Daniel is a young man. Daniel is a student and a writer. Daniel is also a pedophile. He is in love and keeps no secret about his sexual orientation; not even from the parents of his beloved boy. Daniel has never hurt any child. The film introduces the rises and falls of people living with pedophilia.
Daniel's world, filming the last taboo
In his 1912 novel, Death in Venice, Thomas Mann tells the close contemplation that the character of Gustav Von Aschenbach, a prominent German writer, has about a teenager named Tazio during his vacation trip in Venice. Mann’s book became one of the most beautiful and delicate apologies to pedophilia, the condition that an adult has to be attracted to children of the same or different sex.
Also a writer as the character of Von Aschenbach, Daniel, a young and friendly Czech writer, stars in Daniel’s World The Daily Life of a self-conscious pedophile. Under the direction of Veronika Liscova, the documentary sets out to strip the last taboo of contemporary Western society at the dawn of the 21st century, away from the subtle immersion that Tomas Mann hilarates with his prodigious pen in the context of the beginning of last century.
At the beginning of the film, Daniel has a stark dialogue with his psychiatrist, in which he justifies coping with his sexual orientation through abstinence, an act of conscious sacrifice to sublimate a politically incorrect natural attraction. From here, the conversation as a cinematic resource in the film is used in the narrative to transcend the function of information delivery and to act as a tense device in which physical satisfaction and rational ethics walk together on a tight rope.

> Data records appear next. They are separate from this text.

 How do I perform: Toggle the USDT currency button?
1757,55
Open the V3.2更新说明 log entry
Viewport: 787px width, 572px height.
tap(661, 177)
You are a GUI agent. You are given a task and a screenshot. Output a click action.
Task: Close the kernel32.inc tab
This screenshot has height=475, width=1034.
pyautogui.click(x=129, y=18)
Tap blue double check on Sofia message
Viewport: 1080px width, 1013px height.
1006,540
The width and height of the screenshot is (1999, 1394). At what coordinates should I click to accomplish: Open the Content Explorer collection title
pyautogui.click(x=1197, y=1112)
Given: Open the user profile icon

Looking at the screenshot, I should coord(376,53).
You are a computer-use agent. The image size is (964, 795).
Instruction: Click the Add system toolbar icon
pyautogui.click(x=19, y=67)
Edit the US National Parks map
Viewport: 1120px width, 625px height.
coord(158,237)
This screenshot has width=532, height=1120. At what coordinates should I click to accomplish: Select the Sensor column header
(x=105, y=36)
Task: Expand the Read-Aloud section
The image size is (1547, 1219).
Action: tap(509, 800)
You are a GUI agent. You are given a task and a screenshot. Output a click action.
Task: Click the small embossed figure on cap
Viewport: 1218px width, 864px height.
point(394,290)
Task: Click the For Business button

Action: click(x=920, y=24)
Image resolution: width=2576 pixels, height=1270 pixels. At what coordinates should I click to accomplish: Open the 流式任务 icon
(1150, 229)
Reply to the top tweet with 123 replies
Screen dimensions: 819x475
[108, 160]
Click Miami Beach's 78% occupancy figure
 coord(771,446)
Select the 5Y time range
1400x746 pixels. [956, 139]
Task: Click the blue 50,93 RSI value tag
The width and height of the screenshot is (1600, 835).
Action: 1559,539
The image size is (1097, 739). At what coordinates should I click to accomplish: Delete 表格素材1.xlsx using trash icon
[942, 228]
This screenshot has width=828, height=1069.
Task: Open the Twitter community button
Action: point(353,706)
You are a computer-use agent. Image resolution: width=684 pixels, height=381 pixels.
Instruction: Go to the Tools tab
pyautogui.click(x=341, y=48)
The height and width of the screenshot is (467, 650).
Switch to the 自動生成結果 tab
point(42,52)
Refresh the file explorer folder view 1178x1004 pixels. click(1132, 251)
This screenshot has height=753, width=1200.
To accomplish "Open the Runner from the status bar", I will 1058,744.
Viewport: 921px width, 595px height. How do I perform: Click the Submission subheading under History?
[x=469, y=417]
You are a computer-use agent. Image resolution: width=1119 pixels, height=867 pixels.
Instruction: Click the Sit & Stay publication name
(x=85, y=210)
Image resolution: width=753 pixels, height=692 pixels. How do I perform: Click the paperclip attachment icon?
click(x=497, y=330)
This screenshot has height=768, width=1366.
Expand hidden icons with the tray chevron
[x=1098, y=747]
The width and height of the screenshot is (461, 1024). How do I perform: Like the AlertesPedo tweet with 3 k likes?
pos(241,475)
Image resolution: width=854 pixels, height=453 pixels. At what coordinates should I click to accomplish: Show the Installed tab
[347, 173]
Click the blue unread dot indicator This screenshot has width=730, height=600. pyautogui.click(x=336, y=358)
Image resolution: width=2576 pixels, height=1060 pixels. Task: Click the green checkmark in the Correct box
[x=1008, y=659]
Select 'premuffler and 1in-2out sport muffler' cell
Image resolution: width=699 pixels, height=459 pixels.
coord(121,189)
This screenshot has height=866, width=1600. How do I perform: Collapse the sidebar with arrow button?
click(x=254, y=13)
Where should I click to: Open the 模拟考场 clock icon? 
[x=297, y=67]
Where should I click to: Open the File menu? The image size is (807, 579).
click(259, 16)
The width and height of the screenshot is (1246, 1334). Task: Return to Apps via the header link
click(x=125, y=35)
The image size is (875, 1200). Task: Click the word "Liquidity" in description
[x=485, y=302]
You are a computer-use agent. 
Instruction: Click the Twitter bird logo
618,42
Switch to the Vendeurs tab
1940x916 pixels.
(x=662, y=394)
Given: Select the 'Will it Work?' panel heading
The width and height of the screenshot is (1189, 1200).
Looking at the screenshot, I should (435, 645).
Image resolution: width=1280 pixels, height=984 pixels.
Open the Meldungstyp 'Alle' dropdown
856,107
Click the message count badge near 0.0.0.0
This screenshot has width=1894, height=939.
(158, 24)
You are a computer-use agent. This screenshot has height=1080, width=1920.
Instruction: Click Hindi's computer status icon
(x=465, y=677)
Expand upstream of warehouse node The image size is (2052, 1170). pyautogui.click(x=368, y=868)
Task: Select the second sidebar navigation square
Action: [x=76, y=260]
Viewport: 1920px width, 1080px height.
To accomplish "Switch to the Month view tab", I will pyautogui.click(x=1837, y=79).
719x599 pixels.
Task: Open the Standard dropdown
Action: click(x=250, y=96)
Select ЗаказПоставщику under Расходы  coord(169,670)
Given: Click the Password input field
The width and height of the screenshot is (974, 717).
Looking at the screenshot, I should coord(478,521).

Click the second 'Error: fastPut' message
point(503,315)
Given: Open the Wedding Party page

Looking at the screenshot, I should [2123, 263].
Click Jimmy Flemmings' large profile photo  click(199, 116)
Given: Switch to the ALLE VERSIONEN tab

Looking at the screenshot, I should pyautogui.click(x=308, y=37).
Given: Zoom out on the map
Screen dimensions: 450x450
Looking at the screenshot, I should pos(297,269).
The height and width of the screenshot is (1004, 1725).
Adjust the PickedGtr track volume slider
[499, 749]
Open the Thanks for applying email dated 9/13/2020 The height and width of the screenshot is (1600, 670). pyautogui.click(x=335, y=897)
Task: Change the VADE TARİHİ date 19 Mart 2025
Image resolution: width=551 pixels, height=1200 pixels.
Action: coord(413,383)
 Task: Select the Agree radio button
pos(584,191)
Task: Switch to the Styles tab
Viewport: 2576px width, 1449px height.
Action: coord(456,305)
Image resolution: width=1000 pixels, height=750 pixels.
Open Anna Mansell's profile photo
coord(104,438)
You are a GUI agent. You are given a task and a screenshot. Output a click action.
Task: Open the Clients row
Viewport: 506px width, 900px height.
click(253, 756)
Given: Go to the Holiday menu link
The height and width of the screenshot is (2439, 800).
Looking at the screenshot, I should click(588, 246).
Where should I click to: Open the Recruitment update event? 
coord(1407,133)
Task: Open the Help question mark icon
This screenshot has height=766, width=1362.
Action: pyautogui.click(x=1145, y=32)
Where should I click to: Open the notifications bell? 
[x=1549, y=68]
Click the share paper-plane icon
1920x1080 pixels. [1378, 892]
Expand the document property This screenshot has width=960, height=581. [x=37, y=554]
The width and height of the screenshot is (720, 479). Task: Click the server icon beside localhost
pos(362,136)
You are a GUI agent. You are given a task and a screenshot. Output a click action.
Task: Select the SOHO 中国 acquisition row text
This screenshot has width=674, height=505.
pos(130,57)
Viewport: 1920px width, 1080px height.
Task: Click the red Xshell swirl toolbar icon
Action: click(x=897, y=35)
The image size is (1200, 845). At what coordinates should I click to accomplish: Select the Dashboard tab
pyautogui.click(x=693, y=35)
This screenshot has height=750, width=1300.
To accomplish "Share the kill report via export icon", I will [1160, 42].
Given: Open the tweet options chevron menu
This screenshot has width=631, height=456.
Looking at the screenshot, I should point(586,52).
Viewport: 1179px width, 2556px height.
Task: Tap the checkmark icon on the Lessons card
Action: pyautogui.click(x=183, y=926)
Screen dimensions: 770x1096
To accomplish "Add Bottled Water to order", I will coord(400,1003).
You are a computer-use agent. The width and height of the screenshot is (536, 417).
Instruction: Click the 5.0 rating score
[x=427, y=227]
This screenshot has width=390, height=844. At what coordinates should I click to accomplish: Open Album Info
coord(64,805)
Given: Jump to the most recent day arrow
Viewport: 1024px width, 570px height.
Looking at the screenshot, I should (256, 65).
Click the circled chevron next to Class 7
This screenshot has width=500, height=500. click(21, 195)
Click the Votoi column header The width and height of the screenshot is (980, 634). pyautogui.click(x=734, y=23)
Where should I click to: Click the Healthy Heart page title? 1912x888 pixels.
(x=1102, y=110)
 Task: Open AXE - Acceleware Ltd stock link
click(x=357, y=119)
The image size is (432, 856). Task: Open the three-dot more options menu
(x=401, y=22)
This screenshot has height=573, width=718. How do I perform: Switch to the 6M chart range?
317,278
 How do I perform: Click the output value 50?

A strange meeting of anonymous pedophiles, an interview Daniel has in order to belong to a support group for sexual minorities, and the challenge of raising flags for the recognition of pedophilia in a march of LGBTI groups are some of the situations in the film. Daniel leads each of them armed only with his own words in his struggle to obtain the understanding and the recognition of a society that is prepared to banish him.
The film doesn't show any kind of sexual provocation and it evokes with its worldliness and lightness the powerful solitude established in the spaces inhabited by Daniel in his world of irremediable and elusive love.